Introduction:
Welcome to the information page of the FMALIGN alignment server. FMALIGN performs both pair-wise and multiple alignment of protein sequences. This alignment algorithm allows the user to fix the region of alignment between the sequences. It divides the total protein alignment length into several parts depending on the selected fixed parts or motifs, user have selected. The idea of fixing some part(s) of the sequences arises from the presumption of conservation and equivalent positioning of the important segments for a given set of proteins. By fixing the equivalent positioning of common important segments this alignment algorithm reduces the possibility of misalignment of protein sequences.
Methods:
FMALIGN performs a global pairwise and multiple sequence alignment for proteins. The steps include:
1. Pair-wise alignment of all of the sequences.
2. Utilization of alignment scores for producing phylogenetic trees.
3. Alignment of the sequences sequentially guided by the phylogenetic tree relationship.
Therefore the most closely related sequences are aligned first by a simple pairwise alignment procedure and then additional sequences and groups of sequences are added depending phylogenetic relationship derived from the phylogenetic tree. The phylogenetic tree is derived by calculating the genetic distances between the sequences. The genetic distance is the number of mismatched positions in an alignment divided by the total number of matches.
Building the phylogenetic tree
The first step in multiple sequence alignment is the formation of the phylogenetic tree. A typical tree looks like the one given below.
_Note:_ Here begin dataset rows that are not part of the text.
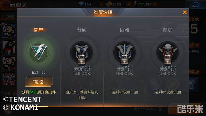This screenshot has width=206, height=116.
Task: Select the 简单 difficulty label
Action: (39, 30)
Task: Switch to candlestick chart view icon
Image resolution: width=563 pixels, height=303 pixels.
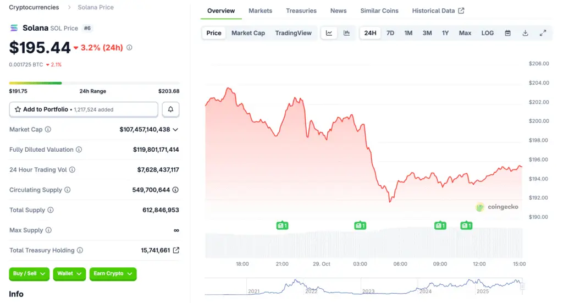Action: tap(346, 33)
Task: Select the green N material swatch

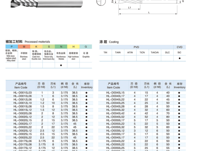Action: (x=61, y=47)
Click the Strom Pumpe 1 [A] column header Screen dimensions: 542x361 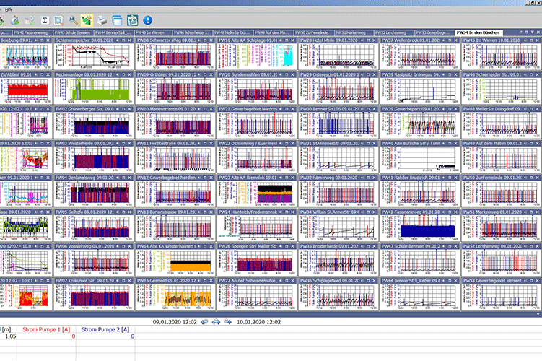[x=47, y=329]
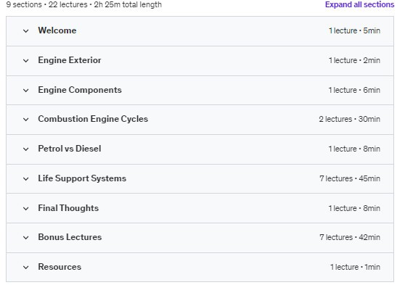Expand the Life Support Systems chevron
Image resolution: width=397 pixels, height=285 pixels.
pos(26,179)
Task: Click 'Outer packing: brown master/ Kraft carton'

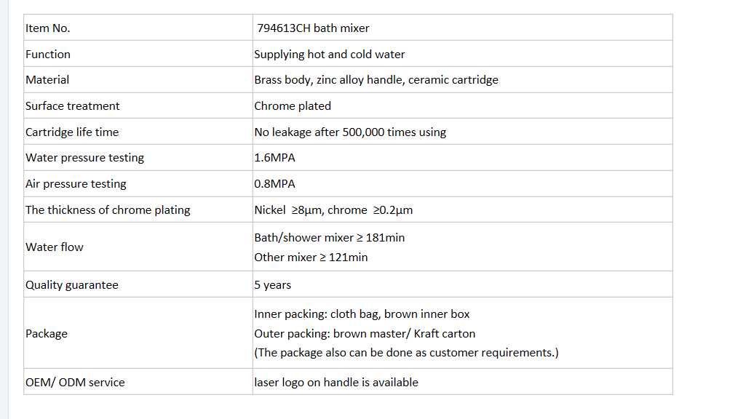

This means the sequence D is closest to sequence E in the evolutionary distribution. Then we have C, which is closest to the DE cluster in term of similarity. Similarly A is closest to B. Likewise the final tree is built. The criterion to derive the similarity is the genetic distances between the sequences. The sequences having the minimum distance between them should be aligned first. So by building the tree on the basis of genetic distance we decide the order of clustering and alignment.
Given the sequences how do we calculate the genetic distance?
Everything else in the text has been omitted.